Obama, Rouhani Try Telephone Diplomacy, Lawmakers Skeptical

Both leaders will have to persuade their domestic critics that a nuclear deal is necessary to improve relations.

President Barack Obama speaks with his Iranian counterpart Hassan Rouhani on the phone in the Oval Office of the White House in Washington DC, September 27
President Barack Obama speaks with his Iranian counterpart Hassan Rouhani on the phone in the Oval Office of the White House in Washington DC, September 27 (White House/Pete Souza)

After their respective speeches to the United Nations General Assembly in New York, Presidents Barack Obama of the United States and Hassan Rouhani of Iran returned to their own corners without the historic handshake that observers were hoping for. Given the constant speculation in the media of an informal meeting between the two leaders, the news that a handshake would not occur came as a disappointment. Some saw Rouhani’s refusal to meet Obama as a snub. Others labeled it a missed opportunity.

It appears that Obama and Rouhani had something else in mind. Just as an American-Iranian détente threatened to unravel, Obama stepped behind the White House podium and stated, to everyone’s surprise, that he had spoken directly with Iran’s new president on the phone. “Going forward,” Obama said, “President Rouhani and I have directed our teams to continue working expeditiously to pursue an agreement” on Iran’s nuclear enrichment program.

More so then a public handshake, the phone call between Obama and Rouhani is an historic moment. As Susan Rice, Obama’s national security advisor, later reiterated on CNN, this was the first direct American-Iranian contact between heads of state since the 1979 revolution that deposed the shah.

Following a General Assembly speech that was more conciliatory than the ones usually delivered by his predecessor, the blustering Mahmoud Ahmadinejad, a series of interviews with American television networks and comfortable meetings with reporters, Rouhani’s phone call with Obama was the culmination of what could be a shift in his nation’s foreign relations.

On the surface, at least, Rouhani is following up on his campaign rhetoric of breaking Iran’s isolation from the rest of the world by signaling a willingness to be more transparent in its nuclear dealings.

Ultimately, however, words will only go so far. While a meeting between Iran’s new foreign minister and representatives of the United Nations Security Council’s five permanent members plus Germany went well — Secretary of State John Kerry spoke with Mohammad Javad Zarif alone for about thirty minutes — striking a bargain over Iran’s uranium enrichment program will likely be a rough journey with numerous bumps in the road.

Rouhani is known to be a shrewd, if pragmatic, negotiator. Even if he seeks to lift the painful sanctions that have curtailed Iran’s economic growth, the Iranian president is a veteran who is not going to be pushed around by Western powers. Nor will he shut down Iran’s entire uranium enrichment effort — a program that has taken over two decades and billions of dollars to build up.

As in previous rounds of negotiations, arriving at a deal that everyone can live with will be contingent on the politics back home as much as geopolitics.
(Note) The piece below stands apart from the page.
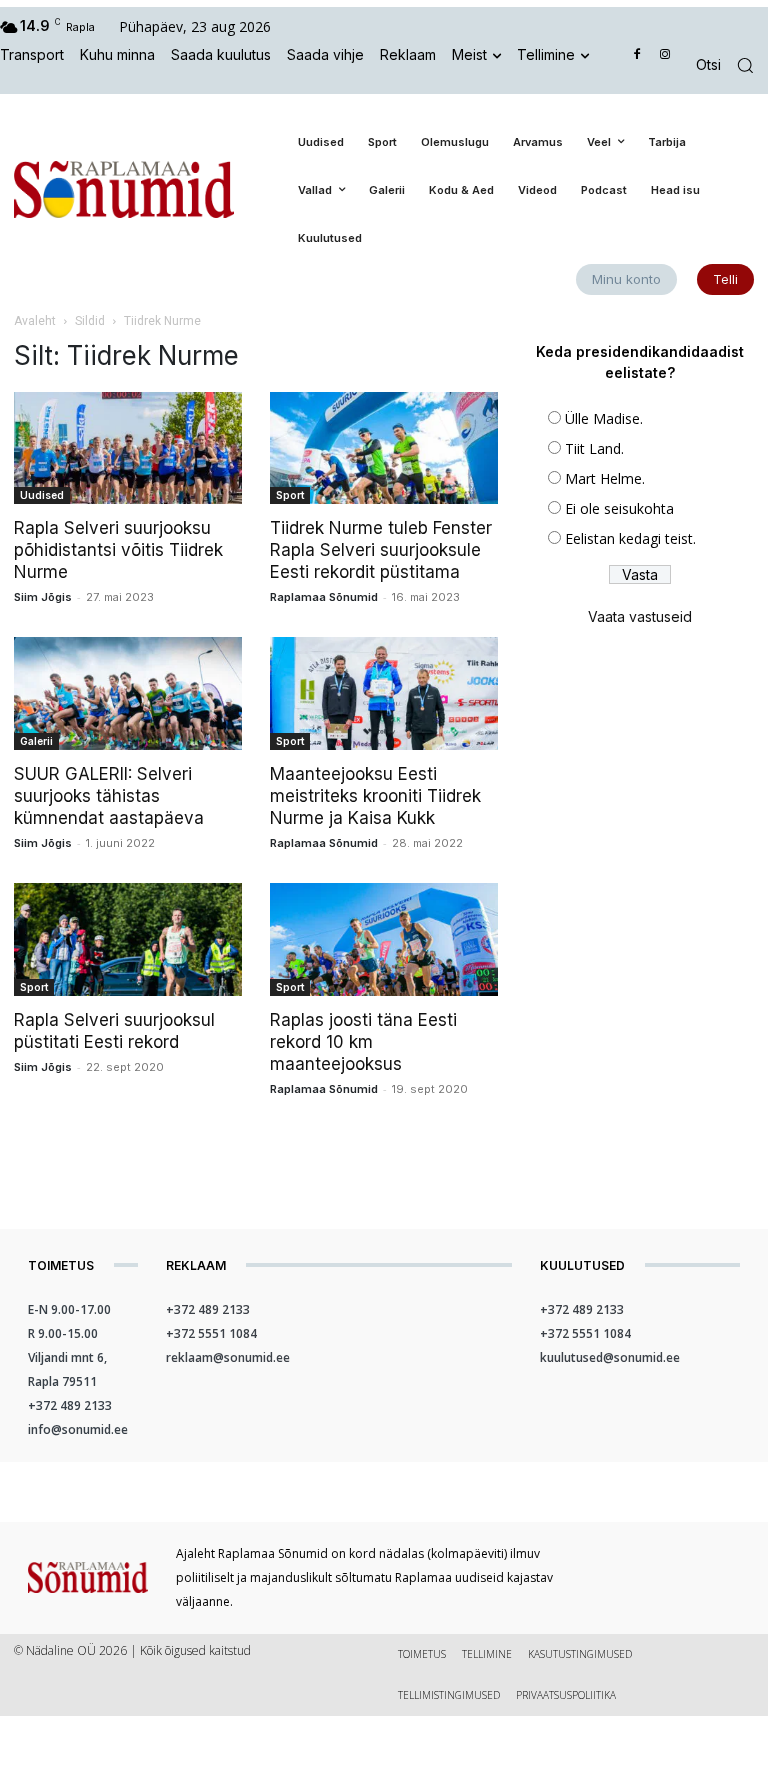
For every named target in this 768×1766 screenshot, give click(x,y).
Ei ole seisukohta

While the Obama and Rouhani Administrations have made a diplomatic solution on the nuclear issue the cornerstone of their foreign policies, both will confront influential policymakers who are extremely reluctant to make concessions, if not adamantly opposed to compromise.

Rouhani will have to manage critics in the Revolutionary Guard Corps while trying to get concessions from world powers. This reality greeted him upon his return to Tehran when a small crowd of hardliners upset about his contact with an American president threw eggs and shoes at his convoy.

In the United States, Obama has to persuade members of Congress that allowing Iran to possess a peaceful uranium enrichment program in exchange for full verification and inspections is a compromise that best serves the nation’s goal of an Iran without nuclear weapons.

This will be difficult for Obama, given the polarized political climate in Washington and deadlock in Congress over budget and economic policies. If there is a foreign policy issue in the United States that, for now, Democrats and Republicans agree on, it is punishing the Iranian regime to the maximum extent possible. Many lawmakers are opposed to relaxing sanctions, even in the event that Iran does scale back its enrichment efforts.

To illustrate just how treacherous negotiations will be, ten Republican senators, the chairman of the body’s Foreign Relations Committee, who is a Democrat, as well as a group of bipartisan lawmakers wrote separately to the White House last week urging the president to be cautious in dealing with Iran even if its new president has struck a different tone.

Fixing a relationship that has been defined by animosity and mistrust for 34 years will take more than a few months or even a few years. Iran and the United States have pursued a zero-sum game in their relations. A defeat for one was always treated as a victory for the other. If there is any hope of a breakthrough, Obama and Rouhani must convince a skeptical public that compromising is the best, or only, way to healing old wounds.